ENTRIES SHOWN below:

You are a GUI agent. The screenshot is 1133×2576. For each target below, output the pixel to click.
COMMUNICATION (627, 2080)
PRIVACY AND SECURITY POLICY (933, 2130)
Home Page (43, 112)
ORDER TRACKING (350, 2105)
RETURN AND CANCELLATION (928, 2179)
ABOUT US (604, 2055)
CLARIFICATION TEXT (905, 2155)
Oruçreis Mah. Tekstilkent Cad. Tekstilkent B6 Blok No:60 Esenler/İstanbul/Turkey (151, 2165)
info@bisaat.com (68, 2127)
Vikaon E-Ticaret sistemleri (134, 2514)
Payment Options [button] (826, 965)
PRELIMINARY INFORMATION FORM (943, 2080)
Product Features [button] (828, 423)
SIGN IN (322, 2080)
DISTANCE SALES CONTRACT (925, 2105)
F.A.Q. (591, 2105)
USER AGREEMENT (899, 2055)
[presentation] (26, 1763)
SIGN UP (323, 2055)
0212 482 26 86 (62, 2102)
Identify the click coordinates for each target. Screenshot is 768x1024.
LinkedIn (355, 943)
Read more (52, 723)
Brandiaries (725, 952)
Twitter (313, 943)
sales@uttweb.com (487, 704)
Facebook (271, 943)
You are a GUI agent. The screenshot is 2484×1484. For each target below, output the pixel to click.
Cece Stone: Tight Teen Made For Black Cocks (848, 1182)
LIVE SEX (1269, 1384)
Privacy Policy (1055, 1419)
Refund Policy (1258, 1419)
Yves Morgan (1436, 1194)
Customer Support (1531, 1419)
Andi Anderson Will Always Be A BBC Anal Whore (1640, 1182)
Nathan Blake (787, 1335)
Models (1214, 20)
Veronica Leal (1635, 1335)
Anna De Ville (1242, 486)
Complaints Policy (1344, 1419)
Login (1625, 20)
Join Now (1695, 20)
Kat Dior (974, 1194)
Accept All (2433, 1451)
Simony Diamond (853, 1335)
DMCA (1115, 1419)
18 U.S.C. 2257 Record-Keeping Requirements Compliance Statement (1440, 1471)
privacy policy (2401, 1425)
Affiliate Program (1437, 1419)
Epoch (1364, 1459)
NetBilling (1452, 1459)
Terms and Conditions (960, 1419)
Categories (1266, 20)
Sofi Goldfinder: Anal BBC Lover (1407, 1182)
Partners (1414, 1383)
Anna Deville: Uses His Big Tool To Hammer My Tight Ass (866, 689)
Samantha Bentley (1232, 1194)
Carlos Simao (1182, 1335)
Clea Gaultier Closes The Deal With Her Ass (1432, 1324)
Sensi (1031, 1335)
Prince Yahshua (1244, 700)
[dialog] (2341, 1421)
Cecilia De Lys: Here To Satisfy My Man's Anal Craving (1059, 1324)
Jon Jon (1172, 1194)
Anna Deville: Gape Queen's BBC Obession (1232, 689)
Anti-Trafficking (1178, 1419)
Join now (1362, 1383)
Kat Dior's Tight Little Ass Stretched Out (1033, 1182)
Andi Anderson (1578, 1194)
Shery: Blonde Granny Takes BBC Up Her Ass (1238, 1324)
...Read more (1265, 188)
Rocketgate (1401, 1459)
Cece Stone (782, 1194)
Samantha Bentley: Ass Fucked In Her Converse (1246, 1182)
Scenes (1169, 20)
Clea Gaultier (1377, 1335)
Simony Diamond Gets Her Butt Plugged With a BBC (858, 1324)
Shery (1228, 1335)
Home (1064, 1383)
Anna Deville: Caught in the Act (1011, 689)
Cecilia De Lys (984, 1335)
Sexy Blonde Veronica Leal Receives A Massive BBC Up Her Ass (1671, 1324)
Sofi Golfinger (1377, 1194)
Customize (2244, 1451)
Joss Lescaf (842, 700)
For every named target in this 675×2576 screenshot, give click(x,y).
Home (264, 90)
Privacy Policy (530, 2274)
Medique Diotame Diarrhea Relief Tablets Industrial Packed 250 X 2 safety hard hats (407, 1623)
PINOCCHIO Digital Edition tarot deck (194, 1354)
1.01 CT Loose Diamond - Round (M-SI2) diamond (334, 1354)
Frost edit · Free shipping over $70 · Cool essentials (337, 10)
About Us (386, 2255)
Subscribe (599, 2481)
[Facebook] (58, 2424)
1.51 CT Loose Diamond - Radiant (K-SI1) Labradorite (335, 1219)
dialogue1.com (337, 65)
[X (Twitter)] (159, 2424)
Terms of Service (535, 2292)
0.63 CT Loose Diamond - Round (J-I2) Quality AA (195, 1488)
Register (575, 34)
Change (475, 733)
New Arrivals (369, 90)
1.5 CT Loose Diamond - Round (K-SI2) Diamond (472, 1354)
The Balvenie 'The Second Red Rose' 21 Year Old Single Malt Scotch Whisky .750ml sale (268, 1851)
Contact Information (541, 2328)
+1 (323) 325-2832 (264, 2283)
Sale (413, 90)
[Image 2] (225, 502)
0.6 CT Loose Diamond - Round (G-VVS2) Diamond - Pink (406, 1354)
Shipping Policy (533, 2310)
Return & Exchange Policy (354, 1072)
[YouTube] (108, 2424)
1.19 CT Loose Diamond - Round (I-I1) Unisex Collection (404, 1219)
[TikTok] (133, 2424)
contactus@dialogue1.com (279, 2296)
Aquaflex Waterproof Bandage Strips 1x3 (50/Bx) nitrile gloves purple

End of ENTRIES SHOWN.

TASK GOAL » Exactly as written above, copy every line.

COMPLETED TASK »
You are a GUI agent. The screenshot is 1133×2576. For each target below, output the pixel to click.
COMMUNICATION (627, 2080)
PRIVACY AND SECURITY POLICY (933, 2130)
Home Page (43, 112)
ORDER TRACKING (350, 2105)
RETURN AND CANCELLATION (928, 2179)
ABOUT US (604, 2055)
CLARIFICATION TEXT (905, 2155)
Oruçreis Mah. Tekstilkent Cad. Tekstilkent B6 Blok No:60 Esenler/İstanbul/Turkey (151, 2165)
info@bisaat.com (68, 2127)
Vikaon E-Ticaret sistemleri (134, 2514)
Payment Options [button] (826, 965)
PRELIMINARY INFORMATION FORM (943, 2080)
Product Features [button] (828, 423)
SIGN IN (322, 2080)
DISTANCE SALES CONTRACT (925, 2105)
F.A.Q. (591, 2105)
USER AGREEMENT (899, 2055)
[presentation] (26, 1763)
SIGN UP (323, 2055)
0212 482 26 86 (62, 2102)
Identify the click coordinates for each target. Screenshot is 768x1024.
LinkedIn (355, 943)
Read more (52, 723)
Brandiaries (725, 952)
Twitter (313, 943)
sales@uttweb.com (487, 704)
Facebook (271, 943)
You are a GUI agent. The screenshot is 2484×1484. For each target below, output the pixel to click.
Cece Stone: Tight Teen Made For Black Cocks (848, 1182)
LIVE SEX (1269, 1384)
Privacy Policy (1055, 1419)
Refund Policy (1258, 1419)
Yves Morgan (1436, 1194)
Customer Support (1531, 1419)
Andi Anderson Will Always Be A BBC Anal Whore (1640, 1182)
Nathan Blake (787, 1335)
Models (1214, 20)
Veronica Leal (1635, 1335)
Anna De Ville (1242, 486)
Complaints Policy (1344, 1419)
Login (1625, 20)
Join Now (1695, 20)
Kat Dior (974, 1194)
Accept All (2433, 1451)
Simony Diamond (853, 1335)
DMCA (1115, 1419)
18 U.S.C. 2257 Record-Keeping Requirements Compliance Statement (1440, 1471)
privacy policy (2401, 1425)
Affiliate Program (1437, 1419)
Epoch (1364, 1459)
NetBilling (1452, 1459)
Terms and Conditions (960, 1419)
Categories (1266, 20)
Sofi Goldfinder: Anal BBC Lover (1407, 1182)
Partners (1414, 1383)
Anna Deville: Uses His Big Tool To Hammer My Tight Ass (866, 689)
Samantha Bentley (1232, 1194)
Carlos Simao (1182, 1335)
Clea Gaultier Closes The Deal With Her Ass (1432, 1324)
Sensi (1031, 1335)
Prince Yahshua (1244, 700)
[dialog] (2341, 1421)
Cecilia De Lys: Here To Satisfy My Man's Anal Craving (1059, 1324)
Jon Jon (1172, 1194)
Anna Deville: Gape Queen's BBC Obession (1232, 689)
Anti-Trafficking (1178, 1419)
Join now (1362, 1383)
Kat Dior's Tight Little Ass Stretched Out (1033, 1182)
Andi Anderson (1578, 1194)
Shery: Blonde Granny Takes BBC Up Her Ass (1238, 1324)
...Read more (1265, 188)
Rocketgate (1401, 1459)
Cece Stone (782, 1194)
Samantha Bentley: Ass Fucked In Her Converse (1246, 1182)
Scenes (1169, 20)
Clea Gaultier (1377, 1335)
Simony Diamond Gets Her Butt Plugged With a BBC (858, 1324)
Shery (1228, 1335)
Home (1064, 1383)
Anna Deville: Caught in the Act (1011, 689)
Cecilia De Lys (984, 1335)
Sexy Blonde Veronica Leal Receives A Massive BBC Up Her Ass (1671, 1324)
Sofi Golfinger (1377, 1194)
Customize (2244, 1451)
Joss Lescaf (842, 700)
For every named target in this 675×2576 screenshot, give click(x,y).
Home (264, 90)
Privacy Policy (530, 2274)
Medique Diotame Diarrhea Relief Tablets Industrial Packed 250 X 2 safety hard hats (407, 1623)
PINOCCHIO Digital Edition tarot deck (194, 1354)
1.01 CT Loose Diamond - Round (M-SI2) diamond (334, 1354)
Frost edit · Free shipping over $70 · Cool essentials (337, 10)
About Us (386, 2255)
Subscribe (599, 2481)
[Facebook] (58, 2424)
1.51 CT Loose Diamond - Radiant (K-SI1) Labradorite (335, 1219)
dialogue1.com (337, 65)
[X (Twitter)] (159, 2424)
Terms of Service (535, 2292)
0.63 CT Loose Diamond - Round (J-I2) Quality AA (195, 1488)
Register (575, 34)
Change (475, 733)
New Arrivals (369, 90)
1.5 CT Loose Diamond - Round (K-SI2) Diamond (472, 1354)
The Balvenie 'The Second Red Rose' 21 Year Old Single Malt Scotch Whisky .750ml sale (268, 1851)
Contact Information (541, 2328)
+1 (323) 325-2832 (264, 2283)
Sale (413, 90)
[Image 2] (225, 502)
0.6 CT Loose Diamond - Round (G-VVS2) Diamond - Pink (406, 1354)
Shipping Policy (533, 2310)
Return & Exchange Policy (354, 1072)
[YouTube] (108, 2424)
1.19 CT Loose Diamond - Round (I-I1) Unisex Collection (404, 1219)
[TikTok] (133, 2424)
contactus@dialogue1.com (279, 2296)
Aquaflex Waterproof Bandage Strips 1x3 (50/Bx) nitrile gloves purple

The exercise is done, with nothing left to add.